Given exercise 1 ->
From the passage on the legislation monitoring project, return the words starting with "I started by" and going on through "theory and action.".
Given exercise 2 ->
In the passage on the legislation monitoring project, why did the writer want social activists to have a place to connect with religious scholars? Answer in one to three sentences.
Given exercise 3 ->
Write what comes next in the passage on the legislation monitoring project, picking up after its final sentence.

Provided text ->

****************************************

I started by setting up a legislation monitoring system for Muslim countries—a system that would track reformist laws in Iran, Pakistan, Turkey, and Egypt to start with but would eventually expand to all fifty-five Muslim-majority countries in the world.
The initial focus of the project was to be in the area of criminal law. The goal would be to identify all the various activists who favored repealing the anachronistic Sharia—or Islamic law—punishments, such as stoning, amputation, and lashing. I would then put those activists in touch with reformist scholars of Islam, who would help provide them with a religious basis for changing the law. In other words, the system would facilitate an alliance of reformist theory and action.
I printed out hundreds of documents in various languages, paged through history books by the score, and began translating articles by lawmakers and political leaders who supported progressive initiatives. I read the platforms of large political parties, compiled the names of major liberal clerics in every country, and trolled the Internet for reports by international human rights agencies.
The model for this project was the collaborative activism that had led, a couple years earlier, to the Women’s Protection Bill in Pakistan. In 2006 a number of activists in Pakistan gained sufficient influence over legislators and leaders that they were able to get repealed certain Sharia-based punishments that had been imposed upon women by General Zia ul Haq decades earlier. The reform effort centered, particularly, around laws that imposed the punishment for adultery—stoning—upon a woman who was raped. The repeal effort had been nearly thirty years in the making but had stalled in the face of pressure from conservative clerics. Eventually, a number of reform-minded religious scholars allied themselves with the feminist cause, and that alliance gave the bill the new energy that got it passed.
My view was that since many of the reforms in the Muslim world—such as the Women’s Protection Bill—required changing laws that had originated in some inappropriate interpretation of Islam, the most helpful thing for social activists would be to have a place where they could connect with religious scholars who could provide a religious imprimatur for achieving progressive aims. In other words, I wanted to make sure that Muslims’ lives were improved, but I also wanted the credit for those improvements to go to Islam.

****************************************

Target pointing data:
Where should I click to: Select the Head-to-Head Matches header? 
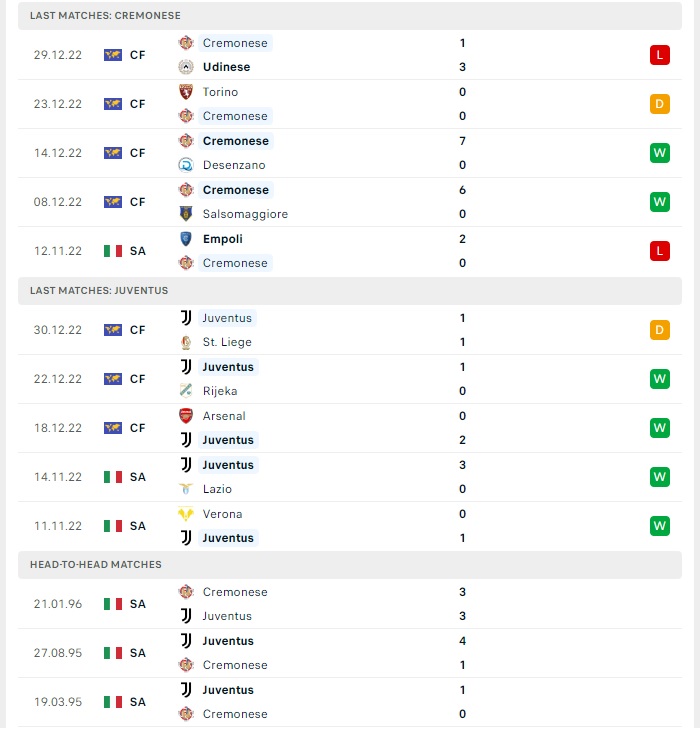click(350, 565)
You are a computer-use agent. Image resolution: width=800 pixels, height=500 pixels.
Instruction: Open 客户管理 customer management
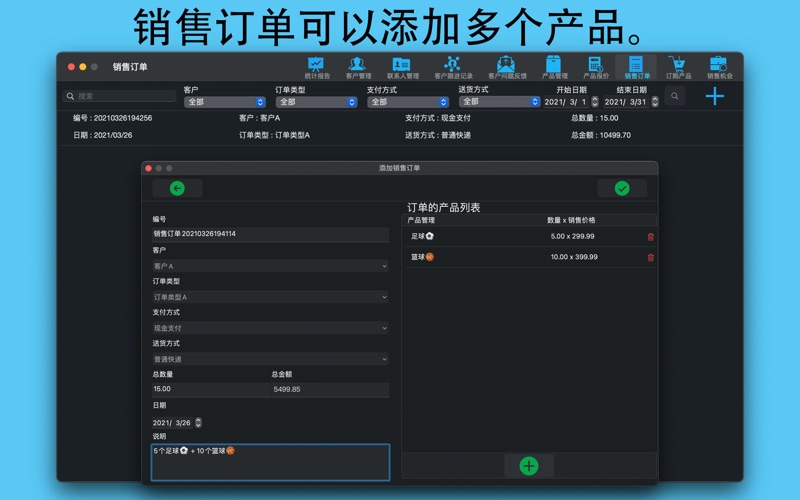[358, 67]
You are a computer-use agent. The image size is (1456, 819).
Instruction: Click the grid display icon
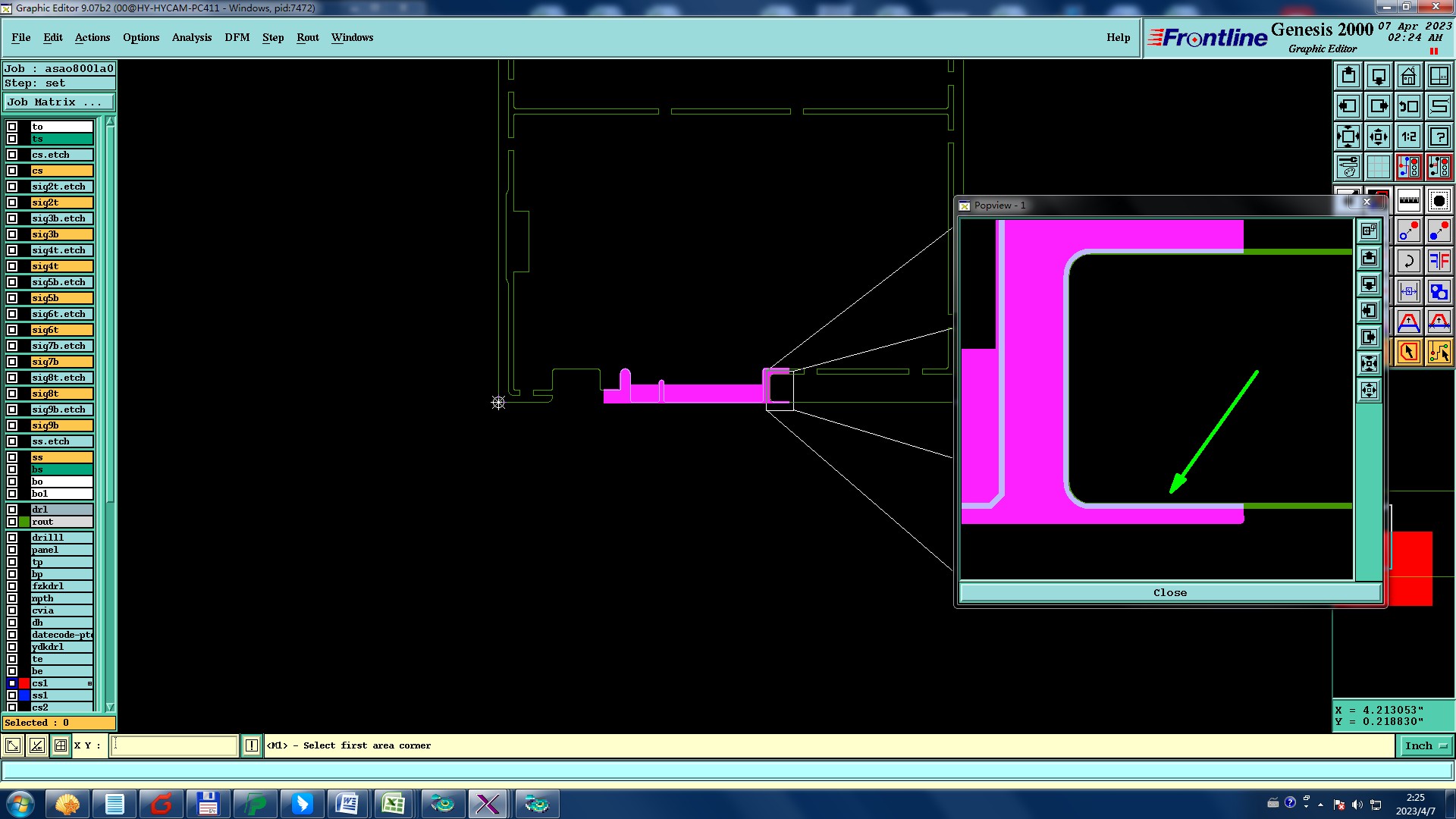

****************************************

Expected answer 1 ->
I started by setting up a legislation monitoring system for Muslim countries—a system that would track reformist laws in Iran, Pakistan, Turkey, and Egypt to start with but would eventually expand to all fifty-five Muslim-majority countries in the world.
The initial focus of the project was to be in the area of criminal law. The goal would be to identify all the various activists who favored repealing the anachronistic Sharia—or Islamic law—punishments, such as stoning, amputation, and lashing. I would then put those activists in touch with reformist scholars of Islam, who would help provide them with a religious basis for changing the law. In other words, the system would facilitate an alliance of reformist theory and action.

Expected answer 2 ->
Many reforms, like the Women's Protection Bill, meant changing laws that came from an inappropriate interpretation of Islam. Religious scholars could give those efforts a religious imprimatur for reaching progressive aims. The writer also wanted the credit for improving Muslims' lives to go to Islam.

Expected answer 3 ->
The project gave me a way to lose myself. I became consumed by press releases and news reports, by unjust laws and the search for religious justice. My agitation became a walking apparition that stalked the house.
Eventually my tension started to wear on Ziad. Whereas he had come home from work as early as possible when I first arrived, now he came home later and later. When we finally sat down to eat, he rarely talked, and if he did say something it was trivial. If I talked about my work, he seemed to bristle
and become even more distant. We started cutting dinner short so that I could go off to my computer and he to the couch in front of TV, where night after night he fell asleep.
One night I decided to confront him. Perhaps the issue wasn’t my work but something else entirely.
“Knock knock,” I said, entering his bedroom.
Lying back with his head on the pillow, he wiggled his toes in acknowledgment. The curtains were pulled tight, and it was freezing in the room, the air conditioner on high. A pale aromatic candle burning in the bathroom sent its ghostly smoke into the bedroom. There was a big tower of novels on the bedside table, but none was open. An iPod sat next to him; though he wasn’t wearing the headphones, I could hear faint music coming from the earpiece.
“This is your house,” I said awkwardly. “I feel like I’ve taken over.”
“You’re my guest,” he said. “It’s not a problem.”
“I can contribute more financially,” I offered. “You drive me around but I rarely pay for gas.”
“Our gas is subsidized,” he replied. “Gas is cheaper than air in this country. Besides, you’re the starving activist and I’m the established professional. There’s nothing for you to contribute.”
“This is weird,” I said. “But I guess I’ll just say it.”
“What?”
“I know I sound like a wife here, but I feel like there’s this distance between us.”
I expected Ziad to change the subject. Instead, he confronted the matter directly.
“Of course there’s a distance,” he said, sitting up. “You’re a reformist and I’m not. The things you’re seeking to accomplish are different from the things I know. That doesn’t mean I don’t value what you do. It just means there will always be space between us.”
“In other words, you’re not particularly interested in what I’m doing,” I said somberly.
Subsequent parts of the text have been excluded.